Siete mujeres sobrevivieron a sus cruentos ataques. Algunas tuvieron que someterse a reiteradas cirugías en los años siguientes; otras padecieron pérdida de memoria severa por los golpes y el trauma. No faltó siquiera quien debiera empezar a cortarse su propia melena ante la negativa de peluqueros: no querían lidiar con las abolladuras en su cráneo. Migrañas crónicas, depresión sostenida, estrés postraumático, mareos, desmayos: apenas algunas secuelas compartidas de las sobrevivientes.
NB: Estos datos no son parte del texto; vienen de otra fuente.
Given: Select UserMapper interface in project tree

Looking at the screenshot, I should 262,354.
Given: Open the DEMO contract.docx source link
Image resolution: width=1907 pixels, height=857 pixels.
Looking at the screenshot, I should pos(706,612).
Que, así las cosas, arrimaron el hombro desde el minuto cero. Dieron descripciones precisas para que los obtusos policías montaran identikits, participaron en reconstrucciones de los ataques… Después de estar al borde de la muerte, hallado su cuerpo con principios de hipotermia en un basurero, Maureen Long estuvo más de dos meses en un hospital con respirador, pero nomás ser dada de alta, tuvo el coraje de acompañar a polis a bares en un intento por dar con el asesino. A los mismos detectives que la tacharon de “mujer de moral relajada” por convivir con un hombre sin estar casada, y la pusieron en el grupo de las “putas”. El otro era el de las “respetables”; así llevaban el asunto…
No solo por el mote asignado, el caso del Destripador de Yorkshire recuerda al de su celebérrimo colega Jack the Ripper, donde la misoginia institucionalizada también entorpeció la investigación: por ser atacadas mientras dormían en las calles, como miles y miles de personas en esa Londres de miseria infinita de fines del siglo XIX, la policía asumió que sus víctimas de la marginal Whitechapel eran trabajadoras sexuales, y las convirtió en una cautionary tale: les pasó lo que les pasó porque no eran trigo limpio, por vagabundear cuando debieran haber sido “ángeles del hogar”… Un siglo más tarde, el discurso de la policía y de la prensa sensacionalista bebía de las mismas aguas machistas, perpetuando estigmas perniciosos, revictimizando a chicas que habían sufrido lo inimaginable en manos del Ripper de Yorkshire.